#### Given problem 1:
From the rows, extract the lines starting at the one containing "Launcher (508, 965)" and ending at the one containing "empowering [463, 1089]", and repeat them exactly.

═══ Source ═══

Would GAT money affect their competitiveness and business models and thereby create more problems down the line for the financial sector as a whole even as reduced competition lead to windfall profits for the few shareholders of survivor banks?

That question can be addressed by focus on a single variable: “cost of funds”. Will GAT increase the cost of capital for the “beneficiary” banks? If it does, then those banks shall become less profitable, and start to weigh down major portions of the industry.

In this blogpost, we have decided to investigate this by focusing on one bank – UMB. UMB is one of the five beneficiary banks in the yet to be completed GAT strategy.

It currently has just a little above half of the $84 million equity that the Bank of Ghana, in their high and mighty wisdom, says they need to be considered a decently sized bank in Ghana and allowed to continue to operate.

It costs UMB about $38 million to raise the funds, including from depositors, it needs in a year to respond to opportunities it sees in the market (i.e. est. 2018 “interest expense”). With these funds in hand, it generates about $87 million in income from its borrowers and other market counterparties. After taking care of the various other costs of operations, it is left with about $16 million of total profit.

To strengthen its solvency, and likely also as a reaction to the ongoing liquidity challenges in the broader market, UMB has in fact been reducing both its loan portfolio and its depositor base. Between 2017 and 2018, deposits declined by nearly 5% (this is in stock terms; in flow terms, the decline amounted to about $53 million) whilst lending retracted by about 6.5%. At the same time that UMB has been reducing its liabilities and reining in credit growth, its profitability has been growing commendably (20%-plus in 2018 over 2017 levels).

═══

#### Given problem 2:
Copy the passage of the post on UMB and the GAT strategy word for word, starting at "In this blogpost, we" and ending at "continue to operate.".

═══ Exercise inputs ═══

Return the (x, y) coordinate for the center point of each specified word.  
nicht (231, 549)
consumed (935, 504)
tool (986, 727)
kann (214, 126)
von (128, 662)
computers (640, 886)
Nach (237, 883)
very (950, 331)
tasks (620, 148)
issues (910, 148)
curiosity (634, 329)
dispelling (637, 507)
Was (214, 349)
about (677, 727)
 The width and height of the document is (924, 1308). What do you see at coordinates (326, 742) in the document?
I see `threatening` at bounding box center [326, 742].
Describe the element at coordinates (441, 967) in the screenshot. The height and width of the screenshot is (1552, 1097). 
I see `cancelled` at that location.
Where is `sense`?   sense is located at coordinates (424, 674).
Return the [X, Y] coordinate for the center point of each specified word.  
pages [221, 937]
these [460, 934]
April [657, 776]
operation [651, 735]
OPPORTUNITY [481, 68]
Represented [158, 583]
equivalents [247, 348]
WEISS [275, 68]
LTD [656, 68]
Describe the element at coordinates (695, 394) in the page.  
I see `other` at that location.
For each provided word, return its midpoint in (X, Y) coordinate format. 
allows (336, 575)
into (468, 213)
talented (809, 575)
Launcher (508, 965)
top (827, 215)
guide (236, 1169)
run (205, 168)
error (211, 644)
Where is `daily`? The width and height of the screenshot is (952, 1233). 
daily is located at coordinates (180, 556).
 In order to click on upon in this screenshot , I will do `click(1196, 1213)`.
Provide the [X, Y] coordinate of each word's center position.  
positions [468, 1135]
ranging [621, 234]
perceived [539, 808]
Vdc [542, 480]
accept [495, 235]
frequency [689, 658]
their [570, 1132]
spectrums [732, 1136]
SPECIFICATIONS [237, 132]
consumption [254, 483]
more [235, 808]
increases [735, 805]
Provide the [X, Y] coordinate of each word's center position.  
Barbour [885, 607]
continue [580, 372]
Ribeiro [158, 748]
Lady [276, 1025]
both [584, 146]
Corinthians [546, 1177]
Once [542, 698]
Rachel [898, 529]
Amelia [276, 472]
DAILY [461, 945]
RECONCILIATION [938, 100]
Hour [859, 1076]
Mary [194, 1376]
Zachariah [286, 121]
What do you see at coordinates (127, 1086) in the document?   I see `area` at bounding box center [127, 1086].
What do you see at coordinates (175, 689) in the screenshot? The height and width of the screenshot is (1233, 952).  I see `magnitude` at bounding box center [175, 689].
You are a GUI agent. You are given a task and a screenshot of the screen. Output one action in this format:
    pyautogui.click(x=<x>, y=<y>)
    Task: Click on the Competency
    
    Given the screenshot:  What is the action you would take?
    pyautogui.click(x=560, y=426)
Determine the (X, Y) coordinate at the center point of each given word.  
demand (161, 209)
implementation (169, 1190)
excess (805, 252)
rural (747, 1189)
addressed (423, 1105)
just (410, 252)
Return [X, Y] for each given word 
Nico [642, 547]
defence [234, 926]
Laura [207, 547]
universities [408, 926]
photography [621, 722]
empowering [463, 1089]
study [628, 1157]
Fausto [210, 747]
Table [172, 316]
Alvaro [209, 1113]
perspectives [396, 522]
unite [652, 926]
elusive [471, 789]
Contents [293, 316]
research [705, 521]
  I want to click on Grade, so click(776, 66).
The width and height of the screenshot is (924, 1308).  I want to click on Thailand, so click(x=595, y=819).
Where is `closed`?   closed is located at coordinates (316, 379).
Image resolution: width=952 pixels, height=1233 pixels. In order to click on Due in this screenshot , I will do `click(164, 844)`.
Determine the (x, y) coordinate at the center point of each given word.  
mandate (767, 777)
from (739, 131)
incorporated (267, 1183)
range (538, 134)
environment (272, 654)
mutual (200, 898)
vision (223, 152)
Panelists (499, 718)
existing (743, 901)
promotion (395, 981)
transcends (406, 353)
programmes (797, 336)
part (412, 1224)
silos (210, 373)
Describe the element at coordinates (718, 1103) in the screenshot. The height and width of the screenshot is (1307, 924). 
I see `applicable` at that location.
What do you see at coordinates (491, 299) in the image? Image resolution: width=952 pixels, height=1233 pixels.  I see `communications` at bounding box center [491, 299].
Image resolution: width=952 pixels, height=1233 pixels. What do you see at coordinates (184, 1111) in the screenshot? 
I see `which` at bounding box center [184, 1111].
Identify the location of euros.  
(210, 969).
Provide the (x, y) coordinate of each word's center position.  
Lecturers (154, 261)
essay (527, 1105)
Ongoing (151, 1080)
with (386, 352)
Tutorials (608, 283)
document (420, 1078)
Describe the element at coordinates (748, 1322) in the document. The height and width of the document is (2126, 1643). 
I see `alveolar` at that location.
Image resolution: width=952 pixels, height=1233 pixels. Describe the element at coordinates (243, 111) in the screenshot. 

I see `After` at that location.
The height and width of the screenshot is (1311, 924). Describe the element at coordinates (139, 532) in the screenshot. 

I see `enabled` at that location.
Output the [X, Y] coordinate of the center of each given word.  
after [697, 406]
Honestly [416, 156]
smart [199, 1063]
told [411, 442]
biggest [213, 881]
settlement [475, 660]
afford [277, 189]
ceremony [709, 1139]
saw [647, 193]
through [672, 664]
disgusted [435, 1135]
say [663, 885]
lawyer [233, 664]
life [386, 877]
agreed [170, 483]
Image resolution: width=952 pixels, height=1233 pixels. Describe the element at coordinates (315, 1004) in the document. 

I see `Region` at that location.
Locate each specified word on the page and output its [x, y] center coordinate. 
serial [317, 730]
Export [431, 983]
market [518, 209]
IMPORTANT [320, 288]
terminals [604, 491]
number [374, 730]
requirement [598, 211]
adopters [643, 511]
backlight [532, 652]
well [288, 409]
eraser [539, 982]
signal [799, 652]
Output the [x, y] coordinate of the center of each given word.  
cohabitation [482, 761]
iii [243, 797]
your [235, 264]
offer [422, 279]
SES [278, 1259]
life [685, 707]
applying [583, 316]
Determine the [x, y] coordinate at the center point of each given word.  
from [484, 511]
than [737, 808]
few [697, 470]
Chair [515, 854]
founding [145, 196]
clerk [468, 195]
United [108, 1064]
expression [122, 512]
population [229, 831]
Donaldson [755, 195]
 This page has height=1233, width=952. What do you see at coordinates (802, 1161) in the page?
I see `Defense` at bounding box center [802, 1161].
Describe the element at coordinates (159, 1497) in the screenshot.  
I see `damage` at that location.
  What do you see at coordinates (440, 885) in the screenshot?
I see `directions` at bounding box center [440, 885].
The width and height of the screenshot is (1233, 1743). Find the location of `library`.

═══

#### Response 1:
Launcher (508, 965)
top (827, 215)
guide (236, 1169)
run (205, 168)
error (211, 644)
Where is `daily`? The width and height of the screenshot is (952, 1233). 
daily is located at coordinates (180, 556).
 In order to click on upon in this screenshot , I will do `click(1196, 1213)`.
Provide the [X, Y] coordinate of each word's center position.  
positions [468, 1135]
ranging [621, 234]
perceived [539, 808]
Vdc [542, 480]
accept [495, 235]
frequency [689, 658]
their [570, 1132]
spectrums [732, 1136]
SPECIFICATIONS [237, 132]
consumption [254, 483]
more [235, 808]
increases [735, 805]
Provide the [X, Y] coordinate of each word's center position.  
Barbour [885, 607]
continue [580, 372]
Ribeiro [158, 748]
Lady [276, 1025]
both [584, 146]
Corinthians [546, 1177]
Once [542, 698]
Rachel [898, 529]
Amelia [276, 472]
DAILY [461, 945]
RECONCILIATION [938, 100]
Hour [859, 1076]
Mary [194, 1376]
Zachariah [286, 121]
What do you see at coordinates (127, 1086) in the document?   I see `area` at bounding box center [127, 1086].
What do you see at coordinates (175, 689) in the screenshot? The height and width of the screenshot is (1233, 952).  I see `magnitude` at bounding box center [175, 689].
You are a GUI agent. You are given a task and a screenshot of the screen. Output one action in this format:
    pyautogui.click(x=<x>, y=<y>)
    Task: Click on the Competency
    
    Given the screenshot:  What is the action you would take?
    pyautogui.click(x=560, y=426)
Determine the (X, Y) coordinate at the center point of each given word.  
demand (161, 209)
implementation (169, 1190)
excess (805, 252)
rural (747, 1189)
addressed (423, 1105)
just (410, 252)
Return [X, Y] for each given word 
Nico [642, 547]
defence [234, 926]
Laura [207, 547]
universities [408, 926]
photography [621, 722]
empowering [463, 1089]

#### Response 2:
In this blogpost, we have decided to investigate this by focusing on one bank – UMB. UMB is one of the five beneficiary banks in the yet to be completed GAT strategy.

It currently has just a little above half of the $84 million equity that the Bank of Ghana, in their high and mighty wisdom, says they need to be considered a decently sized bank in Ghana and allowed to continue to operate.